My point is - the job of a Realtor is to find a buyer. If you can find a buyer on your own, you do not need a Realtor.
11   richwicks   2024 Apr 23, 12:53pm  

HeadSet says

Otherwise, why not just put a sign in your yard, put an ad on Facebook marketplace, and show the house yourself

Yes, why not?
13   zzyzzx   2024 Jun 27, 10:32am  

https://www.housingwire.com/articles/nearly-80-of-brokerages-wont-be-profitable-with-lower-agent-commissions-accounttech/

Nearly 80% of brokerages won’t be profitable with lower agent commissions

If real estate brokerages fail to make changes to their operations, 79% of them will be unprofitable if the terms of the National Association of Realtors’ (NAR) nationwide commission lawsuit settlement agreement lead to typical agent commissions dropping to 2%. This is according to a study published Tuesday by AccountTECH.

The study analyzed the operations of 100 randomly selected brokerages with agent counts ranging between five and 5,000.

According to the report, the study calculated the future net profit for brokerages while assuming that sales volume, company overhead and agent split percentages remain at current levels. It found that even a minor decrease in the commission rates charged to sellers made the companies in the study unprofitable.

AccountTECH noted that it is unclear if any of the assumptions it based its forecast on are reasonable in the near term. The firm noted that the industry is already seeing broker-owners altering commission split programs and operating expense structures in response to the potential for lower agent commissions.
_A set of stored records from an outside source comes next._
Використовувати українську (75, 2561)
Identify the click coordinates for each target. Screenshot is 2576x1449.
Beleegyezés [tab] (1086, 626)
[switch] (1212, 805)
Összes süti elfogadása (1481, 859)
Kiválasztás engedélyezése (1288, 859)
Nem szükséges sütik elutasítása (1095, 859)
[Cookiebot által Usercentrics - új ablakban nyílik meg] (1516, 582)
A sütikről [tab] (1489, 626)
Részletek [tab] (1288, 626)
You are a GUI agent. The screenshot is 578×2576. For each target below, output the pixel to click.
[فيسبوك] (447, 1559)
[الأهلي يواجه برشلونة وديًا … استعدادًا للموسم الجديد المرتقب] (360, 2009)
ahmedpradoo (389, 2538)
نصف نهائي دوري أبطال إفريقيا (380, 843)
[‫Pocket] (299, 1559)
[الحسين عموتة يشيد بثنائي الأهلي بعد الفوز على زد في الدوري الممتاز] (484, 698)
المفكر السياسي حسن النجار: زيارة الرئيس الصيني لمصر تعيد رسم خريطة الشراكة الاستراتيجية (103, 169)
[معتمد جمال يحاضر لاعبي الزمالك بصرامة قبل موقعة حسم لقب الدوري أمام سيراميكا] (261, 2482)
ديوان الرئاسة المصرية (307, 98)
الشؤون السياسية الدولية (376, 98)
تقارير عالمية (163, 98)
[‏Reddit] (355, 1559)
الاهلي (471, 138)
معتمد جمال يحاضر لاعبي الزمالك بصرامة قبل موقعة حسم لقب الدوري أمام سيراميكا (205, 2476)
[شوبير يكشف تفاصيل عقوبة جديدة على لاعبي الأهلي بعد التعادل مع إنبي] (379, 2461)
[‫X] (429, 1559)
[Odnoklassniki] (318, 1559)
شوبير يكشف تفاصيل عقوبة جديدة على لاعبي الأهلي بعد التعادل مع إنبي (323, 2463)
“The industry is well aware that going forward, the market changes are going to make their current business models untenable,” the report states.

While nearly 80% of firms would be unprofitable if commissions dropped to 2%, the study found that 60% would be unprofitable if commissions dropped to 2.5%.

Additionally, the study also looked at how agent count and physical office count impacts future profitability. It found that among the companies with three storefronts, only 14% would remain profitable if commission rates drop to 2% per side. When it comes to agent count, the study found that for firms with 100 to 5,000 agents, 88% will be unprofitable if the average agent commission drops to 2%.

If brokerages hope to break even, AccountTECH found that if commission rates drop to 2%, more than 75% of the firms analyzed will need to increase their income or cut expenses for every agent in their firm by $2,908, or a total of $290,800 per year for a 100-agent firm.

These challenges come as brokerage gross profit margins have fallen to a nationwide median of 15%. This is due to a variety of factors, including increased pressure on brokers to provide agents with a larger split of the commission.

Additionally, rising labor and occupancy expenses have driven up operating costs, putting even more pressure on firms’ top-line revenue.
14   GNL   2024 Jun 27, 11:24am  

I wouldn't be surprised at all if the average commission % is already, and has been, 2.5% per side. I don't claim to know all of the ins and outs but, it looks like...
1. buyer's agents will be working for waaaaaaaaaay less per transaction
or
2. Yes, seller agents will put extreme pressure on sellers to pay the buyer agent.
3. Buyer agents will have signed contracts that stipulate they be paid a fee by the buyer (who enforces payment at the closing
table?) or the seller whichever fee is HIGHER.
4. Will buyers be forced to fund an escrow account?
15   DemocratsAreTotallyFucked   2024 Jun 27, 12:00pm  

zzyzzx says

Nearly 80% of brokerages won’t be profitable with lower agent commissions



16   HeadSet   2024 Jun 30, 8:47pm  

GNL says

I wouldn't be surprised at all if the average commission % is already, and has been, 2.5% per side.

That seems to be what happened in Omaha area. The listing commission went down from 6% to 5%.